Risque élevé sans recommandation de coloscopie



Antécédent personnel de cancer gynécologique ou mammaire        

Les femmes ayant eu un cancer de l’ovaire, de l’utérus (endomètre) ou du sein ont un risque légèrement augmenté de CCR. Le risque de CCR est multiplié par 1,6 en cas de cancer de l’ovaire, 1,4 en cas de cancer de l’utérus (endomètre) et 1,1 en cas de cancer du sein. Le risque de CCR est d’autant plus important que le cancer gynécologique ou mammaire est survenu précocement, avant l’âge de 50 ans.

Il n’y a pas de recommandation spécifique de dépistage du CCR dans ce contexte, les conclusions de la conférence de consensus française de 1998 sur le cancer du colon étaient :

conclusions de la conférence

« le risque n’est pas suffisamment augmenté chez les patients atteints d’un cancer mammaire ou gynécologique pour considérer cette population comme à risque élevé ».

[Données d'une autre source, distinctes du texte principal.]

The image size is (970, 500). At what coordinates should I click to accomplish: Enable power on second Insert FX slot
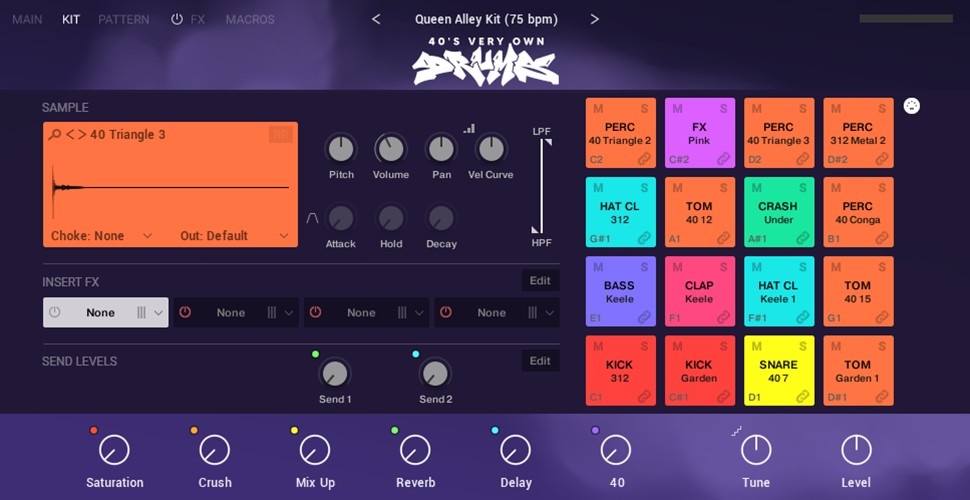click(184, 313)
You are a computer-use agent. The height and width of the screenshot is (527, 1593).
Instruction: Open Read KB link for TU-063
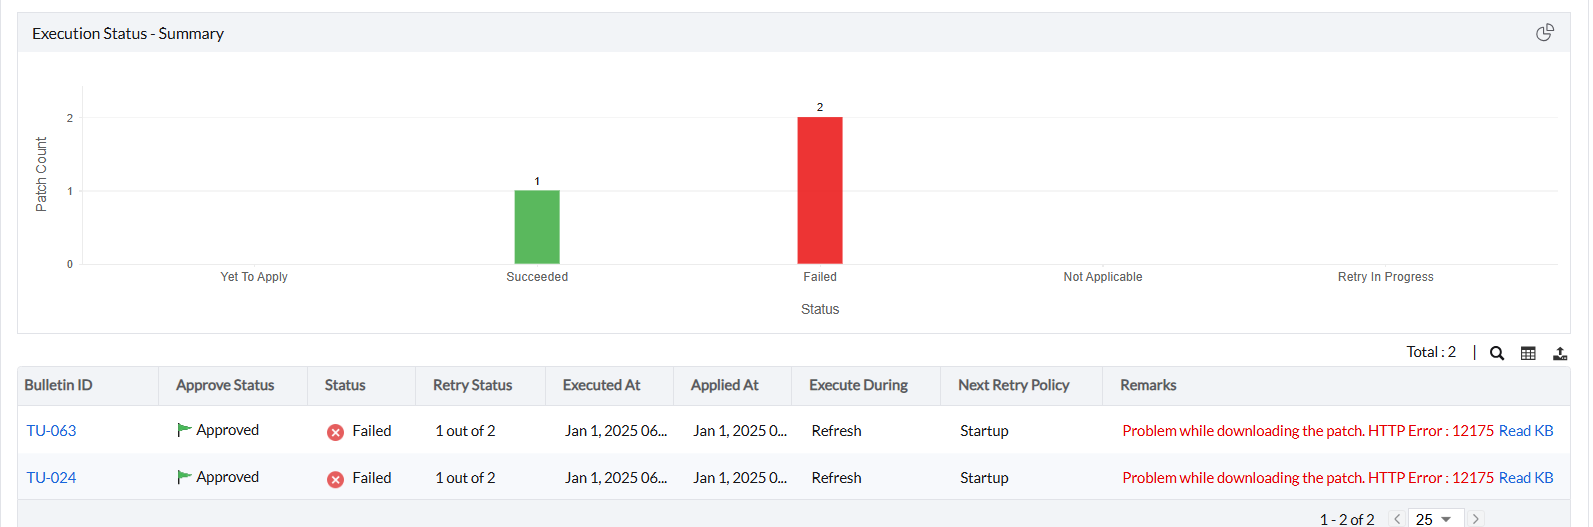click(x=1525, y=431)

Antécédent de radiothérapie pelvienne        

Le risque de cancer du rectum est légèrement augmenté chez les personnes qui ont été traitées par radiothérapie (rayons) pour cancer pelvien. Il s’agit principalement des femmes traitées pour cancer du col de l’utérus et des hommes traités pour cancer de la prostate. Le risque apparaît plus de 5 ans après la radiothérapie et augmente avec le temps et avec la dose d’irradiation reçue. L’augmentation du risque n’est pas très importante, évaluée entre 1,1 et 2 fois le risque de la population générale.

Il n’y a pas de recommandation spécifique de dépistage dans ce contexte.


Antécédent de cholécystectomie        

La cholécystectomie (ablation de la vésicule biliaire) augmente légèrement le risque de cancer du colon droit. L’augmentation de risque est relativement faible, évaluée selon les études entre 1,2 et 1,9 fois le risque de la population générale. Ce sur risque ne concerne que le colon droit et n’apparaît que tardivement, plus de 15 ans après l’opération.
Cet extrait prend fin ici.